Task description: From the line containing "목록 (497, 1886)" to the last line of the records below, retype every line exactly and output nothing else.

[Saved data entries]
☆ ☆ ☆ ☆ ☆ ☆ ☆
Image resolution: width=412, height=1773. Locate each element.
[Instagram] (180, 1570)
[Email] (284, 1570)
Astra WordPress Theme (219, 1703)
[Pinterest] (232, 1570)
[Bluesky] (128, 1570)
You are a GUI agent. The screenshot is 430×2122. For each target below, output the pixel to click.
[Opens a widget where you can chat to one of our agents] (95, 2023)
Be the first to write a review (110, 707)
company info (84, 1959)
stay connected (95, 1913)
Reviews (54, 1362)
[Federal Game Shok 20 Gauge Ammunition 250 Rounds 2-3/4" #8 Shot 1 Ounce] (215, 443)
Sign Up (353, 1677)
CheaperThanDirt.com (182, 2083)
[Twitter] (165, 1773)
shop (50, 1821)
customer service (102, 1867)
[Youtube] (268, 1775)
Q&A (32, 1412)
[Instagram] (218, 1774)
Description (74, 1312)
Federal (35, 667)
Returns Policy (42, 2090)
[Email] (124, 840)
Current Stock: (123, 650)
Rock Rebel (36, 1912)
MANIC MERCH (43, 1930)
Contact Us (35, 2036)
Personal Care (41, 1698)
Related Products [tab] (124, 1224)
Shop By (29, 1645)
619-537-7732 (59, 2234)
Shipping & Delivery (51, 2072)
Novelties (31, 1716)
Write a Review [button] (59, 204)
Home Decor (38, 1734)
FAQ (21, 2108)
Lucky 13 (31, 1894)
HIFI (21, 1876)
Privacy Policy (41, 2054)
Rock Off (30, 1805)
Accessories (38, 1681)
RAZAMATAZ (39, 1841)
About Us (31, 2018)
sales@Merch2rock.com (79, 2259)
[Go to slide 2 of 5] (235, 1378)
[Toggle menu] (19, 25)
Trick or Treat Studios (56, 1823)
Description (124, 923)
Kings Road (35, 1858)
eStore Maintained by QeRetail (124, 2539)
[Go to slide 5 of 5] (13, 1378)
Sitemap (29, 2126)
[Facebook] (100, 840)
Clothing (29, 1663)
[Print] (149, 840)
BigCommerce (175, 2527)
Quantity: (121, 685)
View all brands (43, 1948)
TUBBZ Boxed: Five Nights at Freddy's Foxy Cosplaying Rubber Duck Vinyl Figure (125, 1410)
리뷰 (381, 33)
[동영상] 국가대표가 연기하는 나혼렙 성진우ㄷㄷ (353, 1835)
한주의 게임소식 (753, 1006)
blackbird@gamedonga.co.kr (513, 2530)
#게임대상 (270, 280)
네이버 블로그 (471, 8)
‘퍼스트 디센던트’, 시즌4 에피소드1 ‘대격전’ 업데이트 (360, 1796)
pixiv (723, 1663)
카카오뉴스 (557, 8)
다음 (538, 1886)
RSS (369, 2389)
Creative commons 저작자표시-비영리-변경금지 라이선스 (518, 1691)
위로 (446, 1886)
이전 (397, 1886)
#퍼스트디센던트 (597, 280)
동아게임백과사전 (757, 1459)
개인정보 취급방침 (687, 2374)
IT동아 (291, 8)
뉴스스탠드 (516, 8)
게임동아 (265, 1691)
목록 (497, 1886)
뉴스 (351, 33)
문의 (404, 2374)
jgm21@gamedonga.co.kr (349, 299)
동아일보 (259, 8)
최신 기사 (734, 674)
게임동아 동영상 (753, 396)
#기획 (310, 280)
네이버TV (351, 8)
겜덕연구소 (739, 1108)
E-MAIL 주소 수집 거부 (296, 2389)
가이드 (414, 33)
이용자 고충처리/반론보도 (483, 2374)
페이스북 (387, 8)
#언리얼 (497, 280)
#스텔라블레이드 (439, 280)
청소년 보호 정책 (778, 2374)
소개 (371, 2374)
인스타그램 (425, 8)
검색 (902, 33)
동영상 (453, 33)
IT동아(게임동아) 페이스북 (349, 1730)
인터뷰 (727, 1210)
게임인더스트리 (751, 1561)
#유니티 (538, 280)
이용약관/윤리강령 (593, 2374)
☆ ☆ ☆ ☆ ☆ ☆ ☆
Exercise answer:
목록 (497, 1886)
뉴스 (351, 33)
문의 (404, 2374)
jgm21@gamedonga.co.kr (349, 299)
동아일보 (259, 8)
최신 기사 (734, 674)
게임동아 동영상 (753, 396)
#기획 (310, 280)
네이버TV (351, 8)
겜덕연구소 (739, 1108)
E-MAIL 주소 수집 거부 (296, 2389)
가이드 (414, 33)
이용자 고충처리/반론보도 (483, 2374)
페이스북 (387, 8)
#언리얼 (497, 280)
#스텔라블레이드 (439, 280)
청소년 보호 정책 (778, 2374)
소개 (371, 2374)
인스타그램 (425, 8)
검색 (902, 33)
동영상 (453, 33)
IT동아(게임동아) 페이스북 (349, 1730)
인터뷰 (727, 1210)
게임인더스트리 (751, 1561)
#유니티 (538, 280)
이용약관/윤리강령 (593, 2374)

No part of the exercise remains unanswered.